Becerra pitched his tenure at HHS as a success.
“You’re not wearing a mask,” he told Mahan. “Are you mad?”
Becerra described himself as the field’s most battle-tested candidate who’d taken on President Donald Trump repeatedly in court. At one point he referred to the president as “Steve Hilton’s daddy” in a nod to Trump’s endorsement of the British TV commentator.
Hilton and his Republican rival, Riverside County Sheriff Chad Bianco, accused Democrats of trying to pin their failures in California on Trump. At one point, Bianco claimed the state’s misspending and fraud were so rampant that it dwarfed any single action by Trump, including his signing of a Republican megabill that experts say will cause millions of Californians to lose health insurance.
“Hundreds of billions of dollars and we’re worried about President Trump taking away that?” Bianco said.
Former Rep. Katie Porter clashed with Steyer, both of whom cast themselves as stalwart progressives.
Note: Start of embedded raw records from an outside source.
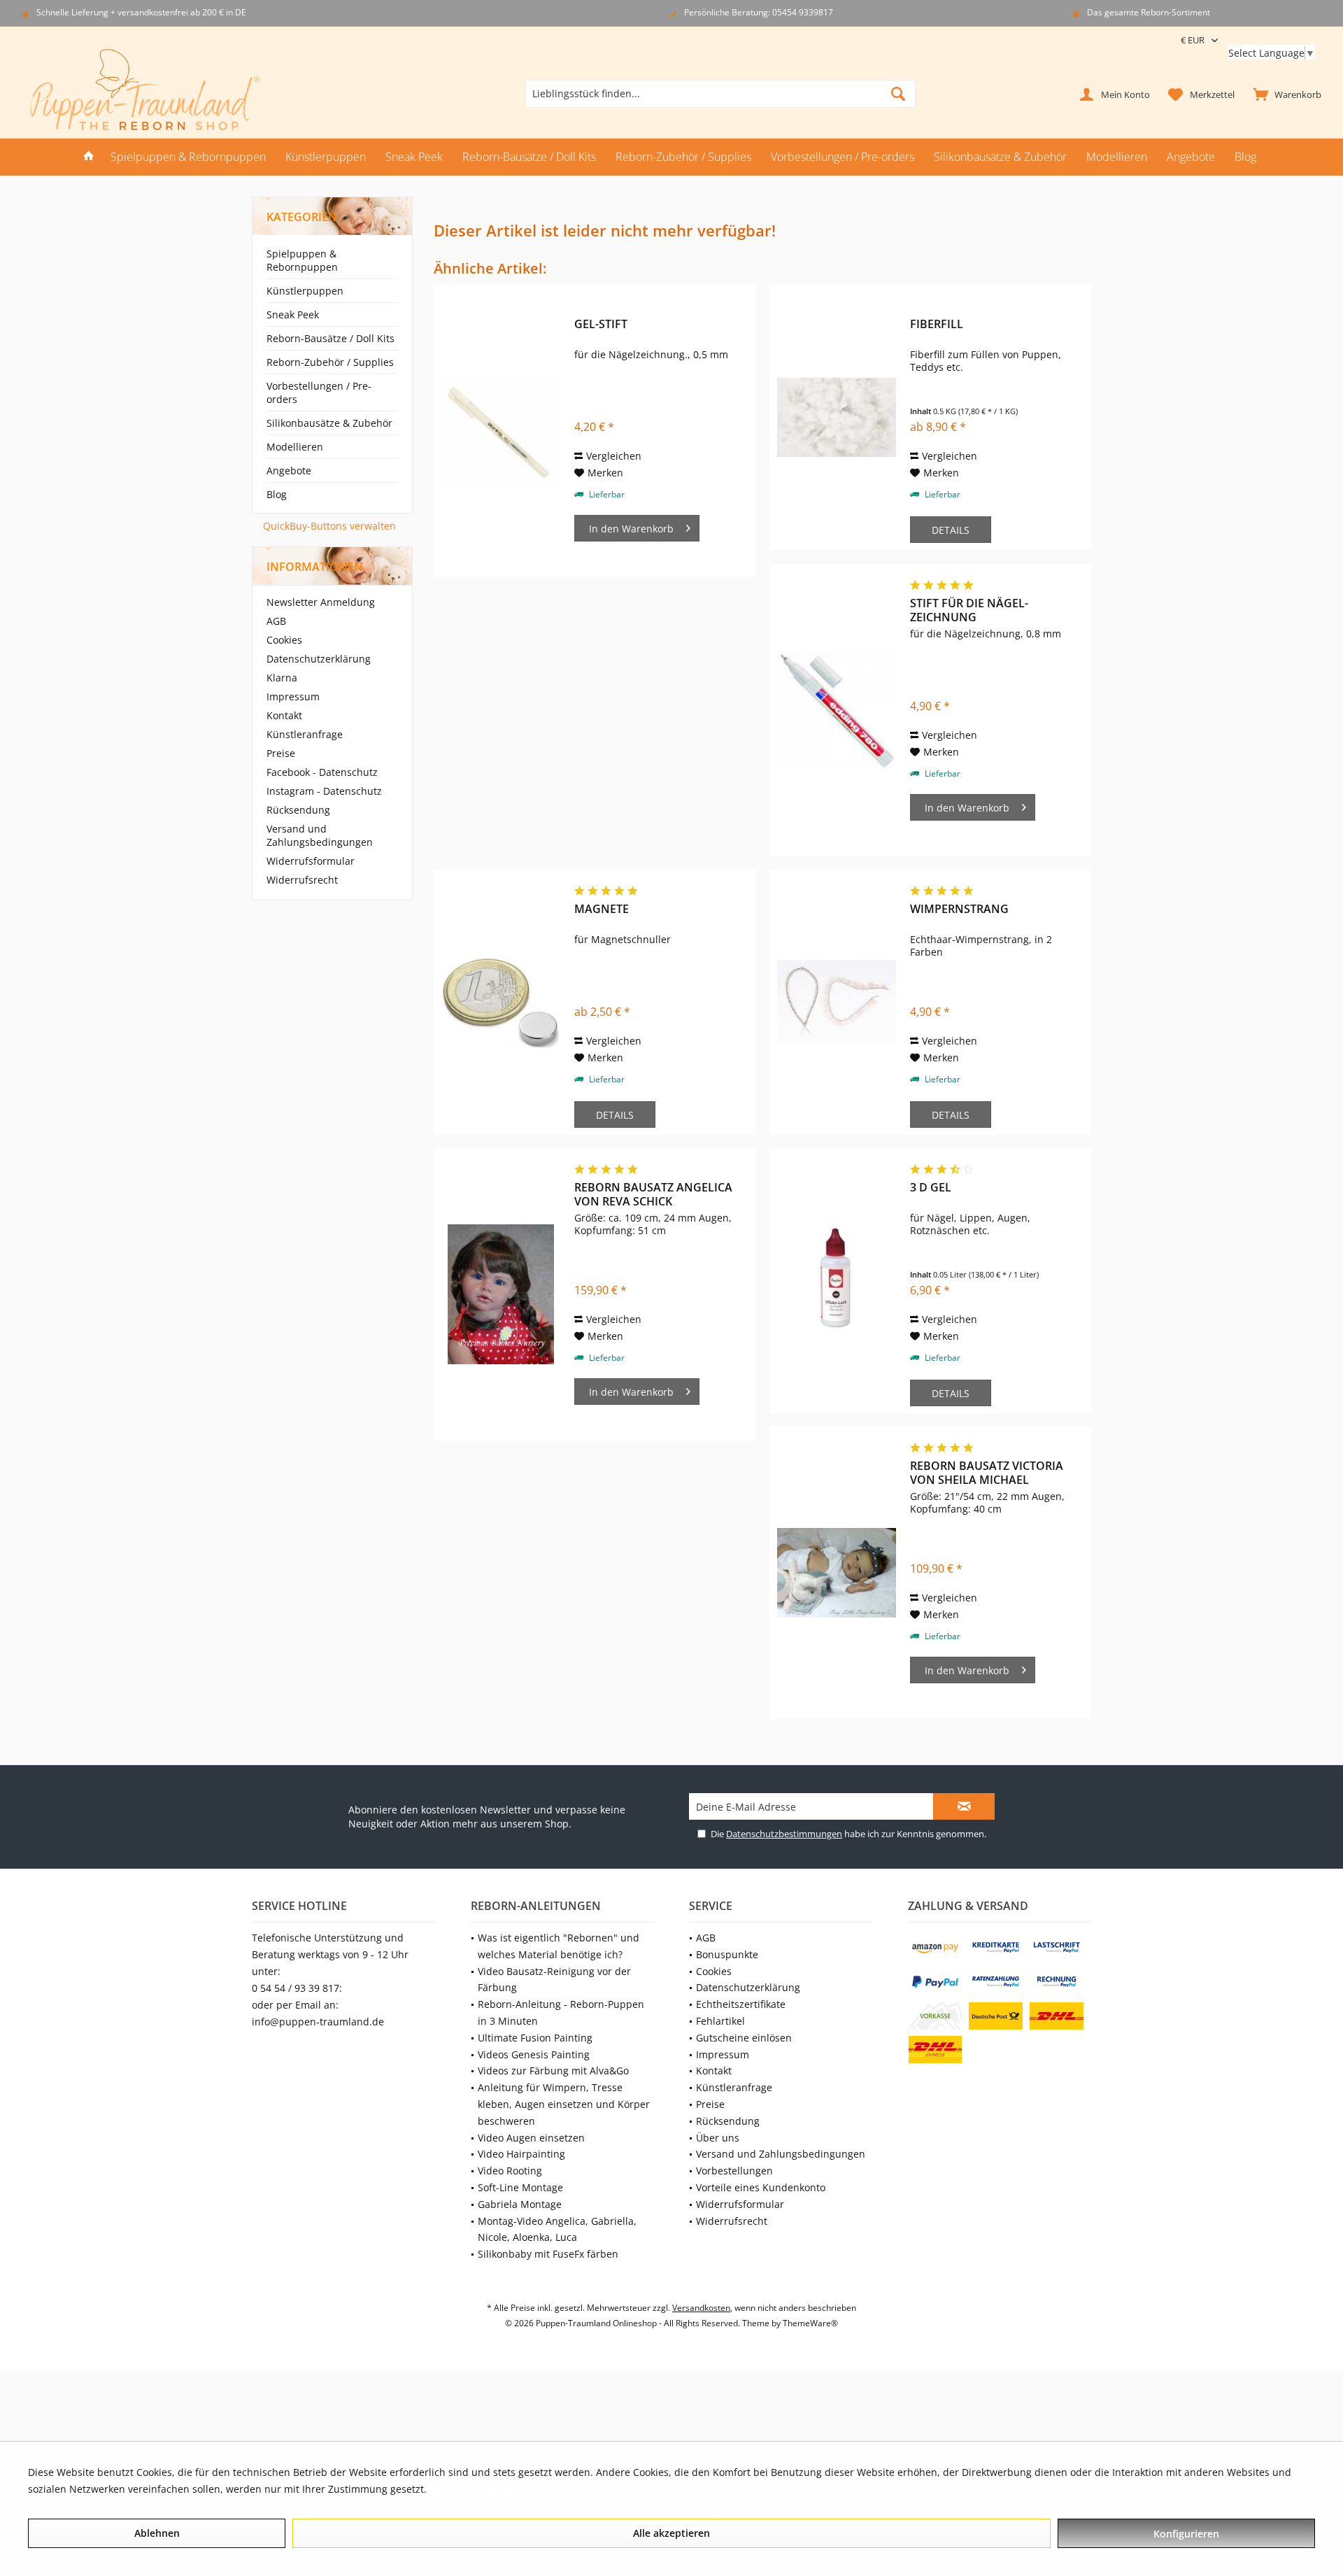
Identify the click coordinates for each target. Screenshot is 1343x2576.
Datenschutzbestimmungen (784, 1833)
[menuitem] (1284, 94)
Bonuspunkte (727, 1954)
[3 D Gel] (836, 1281)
Porter called the environmental activist a “profiteer” for his past investments in fossil fuels and touted her campaign’s refusal of corporate funds. Steyer said some of the state’s business interests, including the California Chamber and PG&E, are funding a multimillion dollar effort to keep him from winning because, he said, “they’re scared of me.”
There were moments of substantial policy discussion. Mahan, Bianco, Hilton and State Superintendent of Public Instruction Tony Thurmond, a low-polling Democrat, all said the state should suspend its gas tax, while Becerra and the other Democrats said that move would imperil transportation funding.
The candidates all said they would support a hypothetical plan that forces people who repeatedly refuse “a pathway out of homelessness” to accept treatment at a facility. Porter qualified her answer by saying there would need to be safeguards and Bianco suggested drug treatment should be handled through the criminal justice system.